A derrubada dos vetos ao chamado PL da Devastação e a decisão do ministro Gilmar Mendes de levar ao plenário virtual o julgamento do Marco Temporal criaram perplexidade entre ambientalistas, organizações sociais, lideranças indígenas, quilombolas e especialistas em clima e direitos territoriais.

 

Um retrocesso histórico em plena vitrine mundial

 

No mesmo mês em que delegações internacionais desembarcaram no Pará para discutir o futuro climático do planeta, o Congresso restaurou 52 dispositivos do projeto de licenciamento ambiental vetados pelo presidente Lula (PT/Frente Ampla).

 

Entre os pontos reincorporados está o autolicenciamento para obras de médio porte — mecanismo que dispensa estudos de impacto ambiental e reduz a avaliação prévia a simples declarações dos empreendedores. 

A medida entrega ao agronegócio e às mineradoras um “passe livre” para avançar sobre ecossistemas sensíveis na Amazônia, no Cerrado e na Mata Atlântica.
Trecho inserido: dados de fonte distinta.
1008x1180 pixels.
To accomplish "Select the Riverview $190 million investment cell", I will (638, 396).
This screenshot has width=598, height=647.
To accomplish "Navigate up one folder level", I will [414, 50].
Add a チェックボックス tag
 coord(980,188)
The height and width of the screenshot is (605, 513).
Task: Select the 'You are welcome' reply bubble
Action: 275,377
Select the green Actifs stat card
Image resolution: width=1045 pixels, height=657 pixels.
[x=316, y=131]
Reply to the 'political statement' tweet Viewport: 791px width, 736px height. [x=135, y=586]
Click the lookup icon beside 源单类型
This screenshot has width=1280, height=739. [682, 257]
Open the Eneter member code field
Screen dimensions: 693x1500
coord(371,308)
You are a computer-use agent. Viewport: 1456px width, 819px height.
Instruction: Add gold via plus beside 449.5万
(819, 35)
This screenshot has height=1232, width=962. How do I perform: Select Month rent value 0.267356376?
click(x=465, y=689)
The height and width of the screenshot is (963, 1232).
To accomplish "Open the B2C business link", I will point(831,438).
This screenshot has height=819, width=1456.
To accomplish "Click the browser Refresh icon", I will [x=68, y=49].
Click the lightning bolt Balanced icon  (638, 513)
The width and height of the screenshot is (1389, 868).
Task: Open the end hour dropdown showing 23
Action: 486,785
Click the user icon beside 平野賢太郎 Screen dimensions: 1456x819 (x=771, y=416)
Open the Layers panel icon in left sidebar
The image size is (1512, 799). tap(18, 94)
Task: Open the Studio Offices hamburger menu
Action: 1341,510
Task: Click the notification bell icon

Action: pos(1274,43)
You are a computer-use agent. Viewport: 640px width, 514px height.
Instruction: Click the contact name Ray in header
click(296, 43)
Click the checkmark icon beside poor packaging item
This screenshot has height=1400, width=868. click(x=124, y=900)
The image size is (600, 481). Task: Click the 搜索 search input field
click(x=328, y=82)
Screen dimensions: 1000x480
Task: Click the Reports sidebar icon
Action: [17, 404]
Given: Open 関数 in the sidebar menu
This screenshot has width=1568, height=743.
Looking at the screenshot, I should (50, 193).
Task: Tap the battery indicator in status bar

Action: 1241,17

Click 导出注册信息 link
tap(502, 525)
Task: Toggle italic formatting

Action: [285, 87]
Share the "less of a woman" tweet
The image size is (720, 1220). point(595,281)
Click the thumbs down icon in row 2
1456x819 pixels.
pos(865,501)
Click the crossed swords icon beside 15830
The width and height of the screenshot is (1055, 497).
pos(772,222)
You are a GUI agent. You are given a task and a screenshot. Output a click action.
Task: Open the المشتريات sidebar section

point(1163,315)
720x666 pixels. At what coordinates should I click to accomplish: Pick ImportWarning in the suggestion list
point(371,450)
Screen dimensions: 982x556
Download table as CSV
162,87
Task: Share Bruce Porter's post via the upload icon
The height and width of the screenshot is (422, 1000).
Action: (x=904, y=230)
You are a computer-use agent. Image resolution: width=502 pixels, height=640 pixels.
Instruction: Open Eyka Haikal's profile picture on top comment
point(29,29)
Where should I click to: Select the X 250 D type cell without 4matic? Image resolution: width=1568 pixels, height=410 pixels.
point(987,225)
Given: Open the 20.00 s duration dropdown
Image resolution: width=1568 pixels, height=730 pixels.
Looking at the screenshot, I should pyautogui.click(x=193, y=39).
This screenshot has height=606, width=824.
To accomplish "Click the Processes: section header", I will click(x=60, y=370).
Governadores e prefeitos, por sua vez, celebram o que especialistas descrevem como o início de uma “guerra ambiental federativa”, na qual estados e municípios competirão para oferecer a regulação mais permissiva. Biomas historicamente fragilizados passam, assim, a depender da conveniência política local.

 

O PL também enfraquece a proteção de povos indígenas e quilombolas ao retirar a obrigatoriedade de manifestação da Funai e da Fundação Palmares para empreendimentos em áreas ainda não homologadas.

 

A mudança é uma forma de apagamento institucional, atingindo justamente povos que há décadas aguardam a conclusão de processos de demarcação.

 

Lideranças indígenas classificam a medida como a institucionalização do racismo ambiental, pois abre caminho para "empreendimentos" avançarem sobre territórios reivindicados.

 

STF reacende a tese do Marco Temporal

 

No Judiciário, o ministro Gilmar Mendes decidiu pautar para dezembro o julgamento do Marco Temporal no plenário virtual. A tese, rejeitada pelo próprio STF em 2023, restringe o direito à terra apenas às áreas ocupadas até 5 de outubro de 1988.

 

Lideranças indígenas ouvidas pelo Info.Revolução apontam que se trata de um “duplo ataque”: no mesmo mês em que povos como os Munduruku pressionaram o governo Lula a anunciar novas demarcações, o STF retoma uma agenda que pode paralisar dezenas de processos e reacender conflitos fundiários em toda a Amazônia Legal.

 

A escolha do julgamento virtual levanta suspeitas de influência direta do agronegócio. Movimentos sociais reivindicam julgamento presencial, para evitar decisões aceleradas e pouco transparentes sobre direitos constitucionais.

 

Politica ambiental do governo Lula torna o cenário mais complexo

 

Apesar de se posicionar contra o PL da Devastação, o governo Lula enfrenta críticas pelas próprias contradições. Ao mesmo tempo em que afirma defender políticas de preservação, o Executivo liberou a urgência para a exploração de petróleo na Margem Equatorial e editou o Decreto 12.600, que privatiza a gestão dos rios Tapajós e Tocantins, no Pará, e do rio Madeira, em Rondônia. A medida transfere para a iniciativa privada a responsabilidade pela manutenção da navegabilidade desses rios, incluindo a execução de dragagens em pontos críticos e a adoção de ações como sinalização de canais e gestão do tráfego de embarcações.

 

A declaração da ministra Marina Silva — “O lucro do petróleo deve financiar a transição energética” — ampliou o desconforto entre ambientalistas, que acusam o governo de manter um modelo econômico baseado na extração predatória e incompatível com qualquer projeto de futuro para a Amazônia. 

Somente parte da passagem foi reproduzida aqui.